Return the data given below exactly as it appears.

» Entries shown:
◇ ◇ ◇ ◇ ◇ ◇ ◇

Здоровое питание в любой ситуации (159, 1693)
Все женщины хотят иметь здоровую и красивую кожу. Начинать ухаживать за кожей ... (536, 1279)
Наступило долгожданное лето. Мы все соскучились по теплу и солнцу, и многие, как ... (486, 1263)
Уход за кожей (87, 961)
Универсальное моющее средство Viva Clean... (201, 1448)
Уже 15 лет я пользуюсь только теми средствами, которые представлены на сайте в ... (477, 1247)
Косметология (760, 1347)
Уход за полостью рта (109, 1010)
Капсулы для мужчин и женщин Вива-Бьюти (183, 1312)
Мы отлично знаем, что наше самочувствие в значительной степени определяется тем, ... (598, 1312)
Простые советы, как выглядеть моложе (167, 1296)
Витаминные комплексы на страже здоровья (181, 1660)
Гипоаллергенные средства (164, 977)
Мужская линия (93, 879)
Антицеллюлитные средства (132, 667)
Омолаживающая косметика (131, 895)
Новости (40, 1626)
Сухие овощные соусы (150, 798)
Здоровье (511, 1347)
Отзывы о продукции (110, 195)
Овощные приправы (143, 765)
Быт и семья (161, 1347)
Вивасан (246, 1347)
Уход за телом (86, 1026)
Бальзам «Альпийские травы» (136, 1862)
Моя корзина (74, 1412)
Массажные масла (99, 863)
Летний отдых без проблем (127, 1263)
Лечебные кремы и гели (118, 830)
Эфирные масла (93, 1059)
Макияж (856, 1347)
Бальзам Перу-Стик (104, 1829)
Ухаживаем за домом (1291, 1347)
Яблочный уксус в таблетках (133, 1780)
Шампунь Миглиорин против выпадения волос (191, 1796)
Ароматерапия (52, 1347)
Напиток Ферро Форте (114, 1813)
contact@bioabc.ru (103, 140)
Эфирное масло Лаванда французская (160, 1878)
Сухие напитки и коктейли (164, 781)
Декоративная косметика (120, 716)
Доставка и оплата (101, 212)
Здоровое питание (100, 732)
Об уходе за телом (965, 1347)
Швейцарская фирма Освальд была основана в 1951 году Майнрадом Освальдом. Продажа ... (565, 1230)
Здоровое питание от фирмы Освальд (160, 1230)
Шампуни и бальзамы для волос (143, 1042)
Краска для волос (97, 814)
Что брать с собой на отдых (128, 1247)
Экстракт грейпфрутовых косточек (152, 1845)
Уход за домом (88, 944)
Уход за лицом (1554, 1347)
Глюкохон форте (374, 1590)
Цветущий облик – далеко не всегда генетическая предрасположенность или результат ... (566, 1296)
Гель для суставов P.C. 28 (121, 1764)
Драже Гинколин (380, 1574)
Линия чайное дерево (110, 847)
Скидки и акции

◇ ◇ ◇ ◇ ◇ ◇ ◇

» Result for this task:
Здоровое питание в любой ситуации (159, 1693)
Все женщины хотят иметь здоровую и красивую кожу. Начинать ухаживать за кожей ... (536, 1279)
Наступило долгожданное лето. Мы все соскучились по теплу и солнцу, и многие, как ... (486, 1263)
Уход за кожей (87, 961)
Универсальное моющее средство Viva Clean... (201, 1448)
Уже 15 лет я пользуюсь только теми средствами, которые представлены на сайте в ... (477, 1247)
Косметология (760, 1347)
Уход за полостью рта (109, 1010)
Капсулы для мужчин и женщин Вива-Бьюти (183, 1312)
Мы отлично знаем, что наше самочувствие в значительной степени определяется тем, ... (598, 1312)
Простые советы, как выглядеть моложе (167, 1296)
Витаминные комплексы на страже здоровья (181, 1660)
Гипоаллергенные средства (164, 977)
Мужская линия (93, 879)
Антицеллюлитные средства (132, 667)
Омолаживающая косметика (131, 895)
Новости (40, 1626)
Сухие овощные соусы (150, 798)
Здоровье (511, 1347)
Отзывы о продукции (110, 195)
Овощные приправы (143, 765)
Быт и семья (161, 1347)
Вивасан (246, 1347)
Уход за телом (86, 1026)
Бальзам «Альпийские травы» (136, 1862)
Моя корзина (74, 1412)
Массажные масла (99, 863)
Летний отдых без проблем (127, 1263)
Лечебные кремы и гели (118, 830)
Эфирные масла (93, 1059)
Макияж (856, 1347)
Бальзам Перу-Стик (104, 1829)
Ухаживаем за домом (1291, 1347)
Яблочный уксус в таблетках (133, 1780)
Шампунь Миглиорин против выпадения волос (191, 1796)
Ароматерапия (52, 1347)
Напиток Ферро Форте (114, 1813)
contact@bioabc.ru (103, 140)
Эфирное масло Лаванда французская (160, 1878)
Сухие напитки и коктейли (164, 781)
Декоративная косметика (120, 716)
Доставка и оплата (101, 212)
Здоровое питание (100, 732)
Об уходе за телом (965, 1347)
Швейцарская фирма Освальд была основана в 1951 году Майнрадом Освальдом. Продажа ... (565, 1230)
Здоровое питание от фирмы Освальд (160, 1230)
Шампуни и бальзамы для волос (143, 1042)
Краска для волос (97, 814)
Что брать с собой на отдых (128, 1247)
Экстракт грейпфрутовых косточек (152, 1845)
Уход за домом (88, 944)
Уход за лицом (1554, 1347)
Глюкохон форте (374, 1590)
Цветущий облик – далеко не всегда генетическая предрасположенность или результат ... (566, 1296)
Гель для суставов P.C. 28 (121, 1764)
Драже Гинколин (380, 1574)
Линия чайное дерево (110, 847)
Скидки и акции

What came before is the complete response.